Tyrrell Hatton is one event away from meeting the regulations after playing last month’s British Masters. Under their regulations, the DP World Tour allowed him to play on the basis that he was appealing the severity of his fines, meaning the sanctions were temporarily paused.
At the eleventh hour, Rahm has followed suit. Like Hatton and fellow European Adrian Meronk, the Spaniard has appealed, meaning he has a stay of execution and can now fulfil his obligations by playing in his three remaining DP World Tour events.
A DP World Tour spokesperson said: “Jon Rahm has a pending appeal against sanctions imposed on him and in accordance with the DP World Tour’s Regulations, he is eligible to participate in the acciona Open de España presented by Madrid later this month.”

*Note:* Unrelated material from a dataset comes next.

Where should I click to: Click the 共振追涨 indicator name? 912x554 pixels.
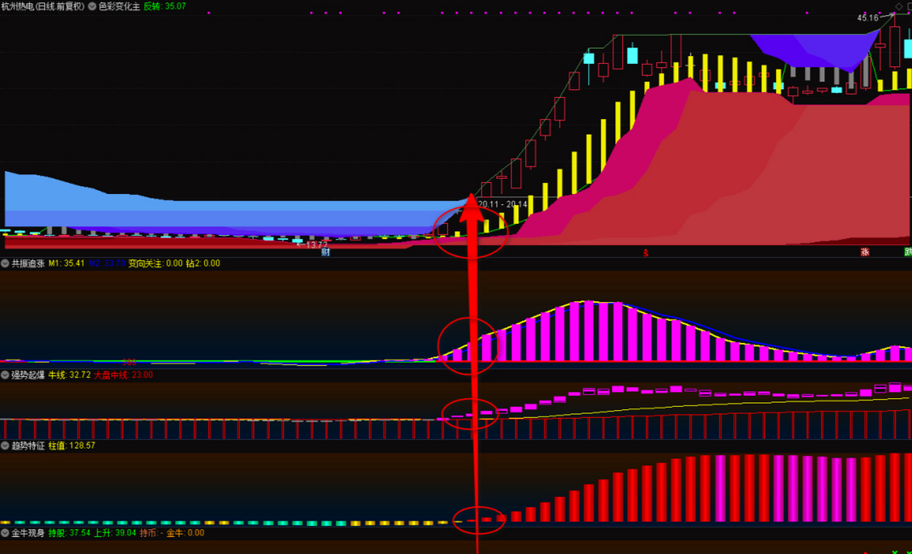point(28,263)
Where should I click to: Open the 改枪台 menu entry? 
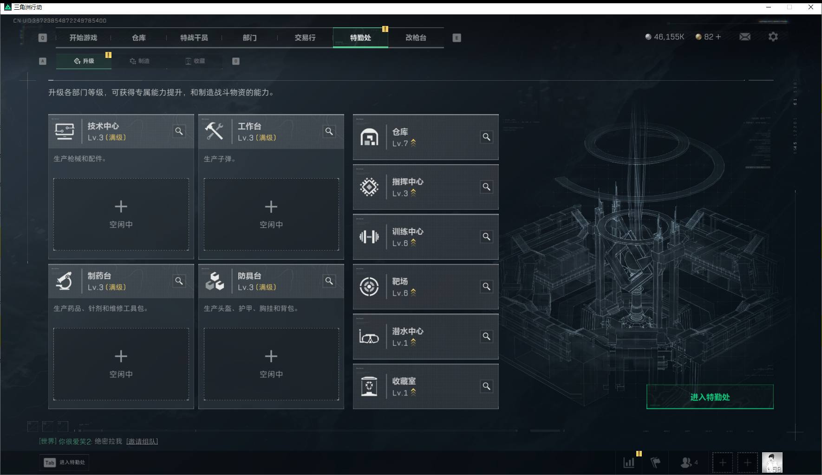click(x=416, y=38)
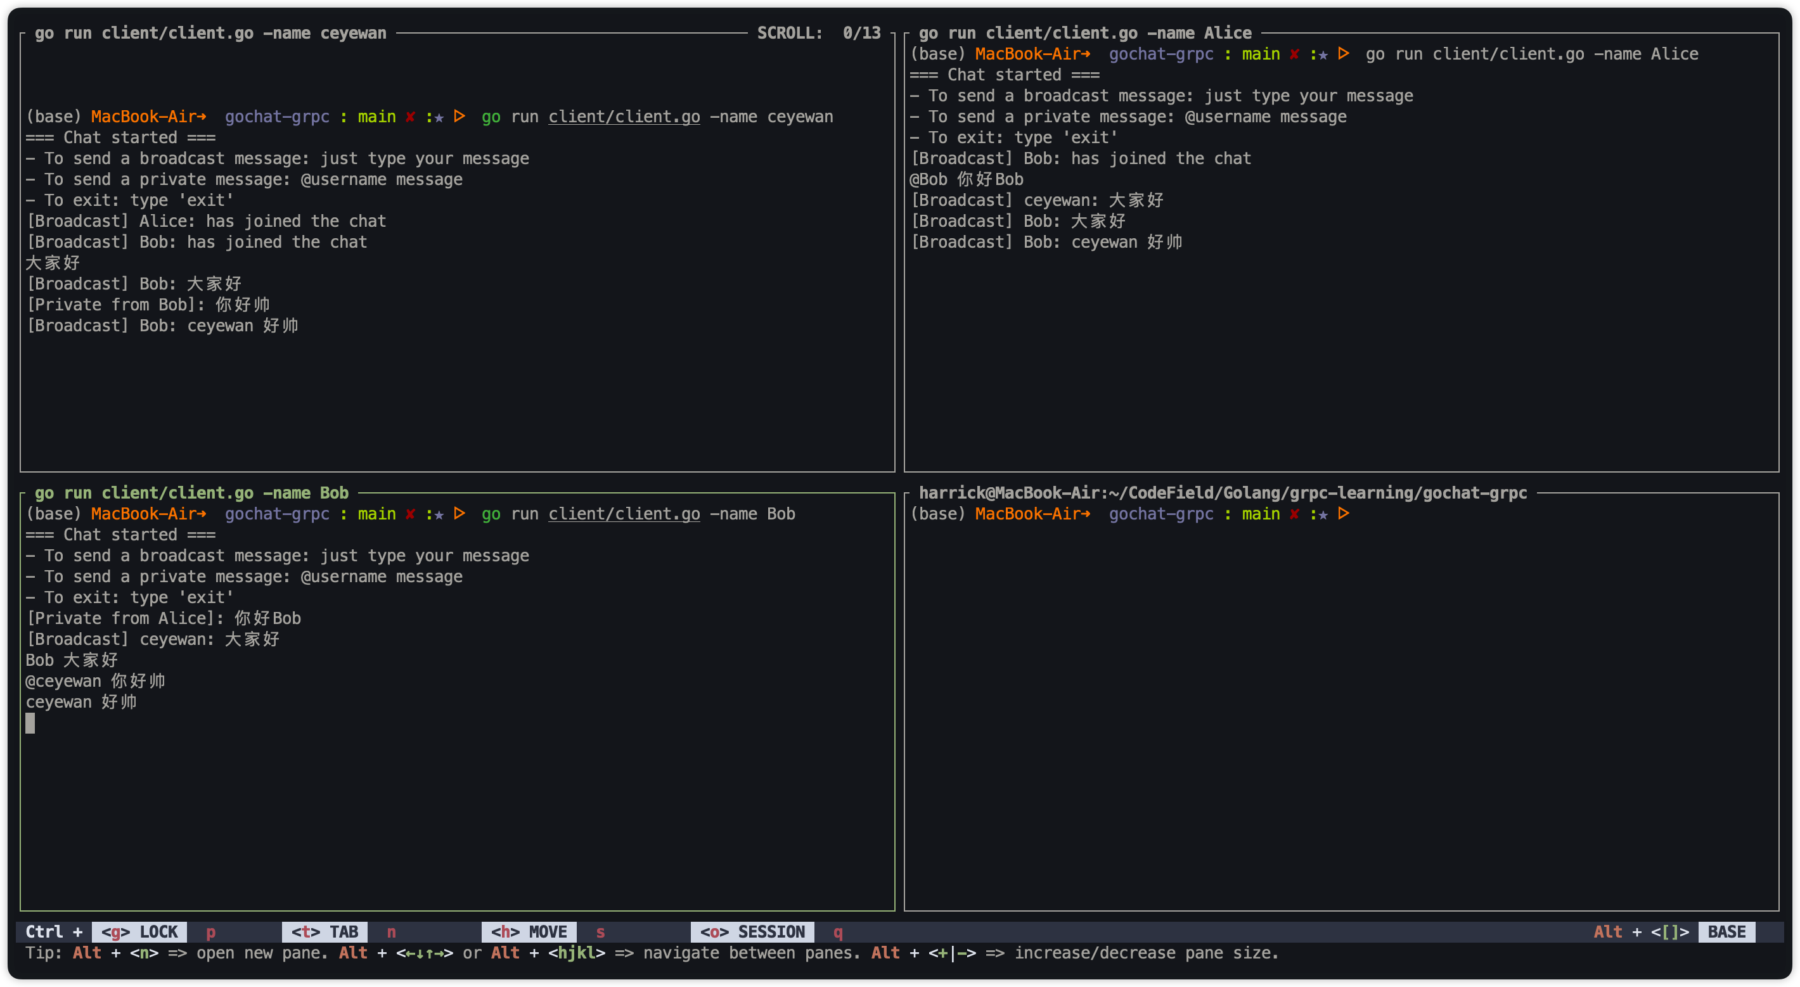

For what its worth, it always felt inconceivable that, in 12 months time, Donald’s European side enter the New York bearpit without Rahm. Away wins are like gold dust and we’re talking about the man who earned three-and-a-half of Europe’s nine-point tally in 2021’s humbling at Whistling Straits. Its impossible to overstate what a seismic blow his absence would be.
But that’s the risk he has been willing to take. Make no mistake, though. Regardless of this appeal, if Rahm is still not at Bethpage next September, there is only one person to blame.
With that unprecedented appeal process likely to take months, an increasingly murky future lies ahead.